REQUIRED ACTION: Return every line from the records below that has the word "radio".

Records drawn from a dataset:
....

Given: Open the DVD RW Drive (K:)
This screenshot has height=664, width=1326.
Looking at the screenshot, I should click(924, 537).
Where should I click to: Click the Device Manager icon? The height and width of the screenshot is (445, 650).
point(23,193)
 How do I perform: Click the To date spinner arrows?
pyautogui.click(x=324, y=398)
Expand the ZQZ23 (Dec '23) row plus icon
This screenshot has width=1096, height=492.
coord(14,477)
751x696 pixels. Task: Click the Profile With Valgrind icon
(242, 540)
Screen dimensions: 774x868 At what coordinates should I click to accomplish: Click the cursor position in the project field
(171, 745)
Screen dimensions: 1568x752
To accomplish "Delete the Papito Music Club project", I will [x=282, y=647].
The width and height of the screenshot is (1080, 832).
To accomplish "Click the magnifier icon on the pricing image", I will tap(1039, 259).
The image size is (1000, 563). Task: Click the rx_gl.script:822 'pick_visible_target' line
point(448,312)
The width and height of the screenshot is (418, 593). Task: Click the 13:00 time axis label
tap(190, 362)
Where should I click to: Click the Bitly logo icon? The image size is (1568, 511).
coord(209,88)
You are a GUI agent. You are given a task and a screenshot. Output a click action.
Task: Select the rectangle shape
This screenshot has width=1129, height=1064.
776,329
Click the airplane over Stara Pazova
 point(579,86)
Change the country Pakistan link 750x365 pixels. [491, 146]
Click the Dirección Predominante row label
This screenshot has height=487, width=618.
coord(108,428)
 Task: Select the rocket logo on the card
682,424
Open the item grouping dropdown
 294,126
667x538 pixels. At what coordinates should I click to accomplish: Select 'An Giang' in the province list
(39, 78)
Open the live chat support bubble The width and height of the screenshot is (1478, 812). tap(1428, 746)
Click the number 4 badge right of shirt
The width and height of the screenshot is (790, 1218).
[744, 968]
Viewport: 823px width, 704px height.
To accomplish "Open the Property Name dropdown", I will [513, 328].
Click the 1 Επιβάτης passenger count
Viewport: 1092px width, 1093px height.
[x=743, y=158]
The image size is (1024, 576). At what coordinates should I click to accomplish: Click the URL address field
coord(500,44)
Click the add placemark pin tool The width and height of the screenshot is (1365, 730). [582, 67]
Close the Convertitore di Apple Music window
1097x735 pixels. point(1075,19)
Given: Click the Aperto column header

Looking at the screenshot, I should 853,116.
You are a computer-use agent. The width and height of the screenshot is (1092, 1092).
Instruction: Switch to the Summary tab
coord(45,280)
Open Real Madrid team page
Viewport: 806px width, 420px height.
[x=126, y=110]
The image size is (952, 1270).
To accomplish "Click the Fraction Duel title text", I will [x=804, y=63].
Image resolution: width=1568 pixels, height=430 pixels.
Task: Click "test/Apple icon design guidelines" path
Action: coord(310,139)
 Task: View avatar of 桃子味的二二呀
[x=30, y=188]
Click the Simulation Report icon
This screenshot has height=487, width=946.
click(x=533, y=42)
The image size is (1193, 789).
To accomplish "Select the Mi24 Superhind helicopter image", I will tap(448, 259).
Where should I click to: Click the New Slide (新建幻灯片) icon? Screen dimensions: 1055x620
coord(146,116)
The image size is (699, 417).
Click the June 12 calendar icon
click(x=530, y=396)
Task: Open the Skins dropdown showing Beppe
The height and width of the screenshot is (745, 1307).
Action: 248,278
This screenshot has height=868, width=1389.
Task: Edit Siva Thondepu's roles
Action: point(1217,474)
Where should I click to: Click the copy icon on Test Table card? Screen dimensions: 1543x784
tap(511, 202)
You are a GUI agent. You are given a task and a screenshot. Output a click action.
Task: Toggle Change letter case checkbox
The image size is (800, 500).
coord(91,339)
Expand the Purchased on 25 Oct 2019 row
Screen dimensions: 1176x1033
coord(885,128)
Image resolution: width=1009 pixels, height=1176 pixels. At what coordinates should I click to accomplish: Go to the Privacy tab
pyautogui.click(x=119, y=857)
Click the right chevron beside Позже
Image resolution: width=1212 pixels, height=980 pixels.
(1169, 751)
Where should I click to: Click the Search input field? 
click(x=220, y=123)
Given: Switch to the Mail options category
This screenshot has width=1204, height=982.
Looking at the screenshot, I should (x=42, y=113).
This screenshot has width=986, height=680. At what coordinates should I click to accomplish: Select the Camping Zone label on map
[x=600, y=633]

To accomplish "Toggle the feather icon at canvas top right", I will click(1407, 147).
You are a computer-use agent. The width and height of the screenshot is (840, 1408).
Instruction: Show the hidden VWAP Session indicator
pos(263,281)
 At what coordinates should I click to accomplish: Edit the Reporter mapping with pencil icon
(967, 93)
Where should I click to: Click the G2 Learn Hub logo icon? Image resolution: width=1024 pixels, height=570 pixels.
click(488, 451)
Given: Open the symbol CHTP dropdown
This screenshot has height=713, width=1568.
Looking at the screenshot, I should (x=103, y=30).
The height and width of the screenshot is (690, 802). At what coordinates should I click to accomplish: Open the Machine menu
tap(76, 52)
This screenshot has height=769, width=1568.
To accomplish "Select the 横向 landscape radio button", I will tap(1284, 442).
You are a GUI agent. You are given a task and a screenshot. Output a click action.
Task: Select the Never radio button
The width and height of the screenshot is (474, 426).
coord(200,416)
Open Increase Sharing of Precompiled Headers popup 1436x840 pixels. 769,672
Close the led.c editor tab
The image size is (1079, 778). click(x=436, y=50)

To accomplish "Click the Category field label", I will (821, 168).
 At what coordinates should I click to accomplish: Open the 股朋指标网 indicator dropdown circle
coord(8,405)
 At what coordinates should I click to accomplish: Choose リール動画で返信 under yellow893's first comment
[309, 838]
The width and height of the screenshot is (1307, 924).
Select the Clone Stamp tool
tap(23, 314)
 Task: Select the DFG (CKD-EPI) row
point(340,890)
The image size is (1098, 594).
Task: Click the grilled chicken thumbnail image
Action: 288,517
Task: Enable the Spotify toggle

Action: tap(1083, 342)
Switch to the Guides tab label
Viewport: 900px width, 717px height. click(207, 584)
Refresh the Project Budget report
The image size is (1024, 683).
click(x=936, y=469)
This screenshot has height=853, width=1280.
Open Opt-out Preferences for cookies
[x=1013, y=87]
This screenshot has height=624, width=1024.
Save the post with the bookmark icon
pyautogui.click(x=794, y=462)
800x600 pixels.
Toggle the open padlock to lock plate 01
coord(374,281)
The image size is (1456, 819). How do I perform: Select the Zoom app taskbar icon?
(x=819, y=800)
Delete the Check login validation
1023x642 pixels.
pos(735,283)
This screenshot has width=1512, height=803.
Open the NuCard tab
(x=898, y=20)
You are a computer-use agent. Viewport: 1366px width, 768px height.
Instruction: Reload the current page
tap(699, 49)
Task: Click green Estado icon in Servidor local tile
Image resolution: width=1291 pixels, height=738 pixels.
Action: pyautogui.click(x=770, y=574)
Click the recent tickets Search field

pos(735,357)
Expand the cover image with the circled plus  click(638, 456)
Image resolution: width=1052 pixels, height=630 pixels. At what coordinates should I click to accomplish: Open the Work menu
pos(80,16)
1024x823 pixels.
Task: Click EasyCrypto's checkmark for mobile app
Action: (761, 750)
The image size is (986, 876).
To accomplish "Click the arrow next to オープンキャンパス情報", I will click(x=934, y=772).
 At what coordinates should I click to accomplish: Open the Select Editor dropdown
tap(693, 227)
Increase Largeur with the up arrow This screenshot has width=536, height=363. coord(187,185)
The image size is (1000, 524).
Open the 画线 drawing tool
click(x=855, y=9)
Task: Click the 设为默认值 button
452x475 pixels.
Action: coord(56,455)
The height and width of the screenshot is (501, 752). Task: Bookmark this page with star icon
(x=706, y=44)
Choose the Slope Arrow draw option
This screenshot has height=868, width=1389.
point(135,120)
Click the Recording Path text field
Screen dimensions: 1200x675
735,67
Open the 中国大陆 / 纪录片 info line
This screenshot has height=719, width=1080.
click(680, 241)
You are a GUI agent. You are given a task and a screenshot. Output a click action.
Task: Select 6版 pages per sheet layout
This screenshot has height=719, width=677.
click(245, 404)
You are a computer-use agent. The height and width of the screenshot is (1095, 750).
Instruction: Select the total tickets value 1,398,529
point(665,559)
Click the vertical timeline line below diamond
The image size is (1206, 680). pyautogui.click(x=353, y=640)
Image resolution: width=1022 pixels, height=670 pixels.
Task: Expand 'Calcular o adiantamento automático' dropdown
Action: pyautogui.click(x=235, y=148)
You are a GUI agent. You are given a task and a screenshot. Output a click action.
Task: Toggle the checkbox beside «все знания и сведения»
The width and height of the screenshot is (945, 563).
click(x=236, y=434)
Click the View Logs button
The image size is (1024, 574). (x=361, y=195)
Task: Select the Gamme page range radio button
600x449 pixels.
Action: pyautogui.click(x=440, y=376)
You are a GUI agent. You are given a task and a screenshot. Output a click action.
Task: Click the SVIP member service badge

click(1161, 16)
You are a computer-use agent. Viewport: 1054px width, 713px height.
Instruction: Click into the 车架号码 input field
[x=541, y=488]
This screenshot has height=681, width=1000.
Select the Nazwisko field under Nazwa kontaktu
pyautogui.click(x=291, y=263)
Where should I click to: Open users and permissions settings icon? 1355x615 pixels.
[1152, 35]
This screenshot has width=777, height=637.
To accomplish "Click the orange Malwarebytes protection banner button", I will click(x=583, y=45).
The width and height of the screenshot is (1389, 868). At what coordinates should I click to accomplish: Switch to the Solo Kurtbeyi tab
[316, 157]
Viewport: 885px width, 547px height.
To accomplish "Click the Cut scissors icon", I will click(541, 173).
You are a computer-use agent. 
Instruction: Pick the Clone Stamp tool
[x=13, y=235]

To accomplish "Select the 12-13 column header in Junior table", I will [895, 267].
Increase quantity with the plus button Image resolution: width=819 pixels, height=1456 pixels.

....

RESPONSE TO THE EXERCISE:
To accomplish "Select the 横向 landscape radio button", I will tap(1284, 442).
Task: Select the Never radio button
Task: Select the Gamme page range radio button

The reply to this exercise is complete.